▸ TASK STATEMENT
Your response needs to be the data below, retyped exactly.

───── INPUT MATERIAL ─────

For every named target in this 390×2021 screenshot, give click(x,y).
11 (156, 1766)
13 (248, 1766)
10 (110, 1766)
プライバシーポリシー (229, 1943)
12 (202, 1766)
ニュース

─────

▸ ANSWER SPACE
For every named target in this 390×2021 screenshot, give click(x,y).
11 (156, 1766)
13 (248, 1766)
10 (110, 1766)
プライバシーポリシー (229, 1943)
12 (202, 1766)
ニュース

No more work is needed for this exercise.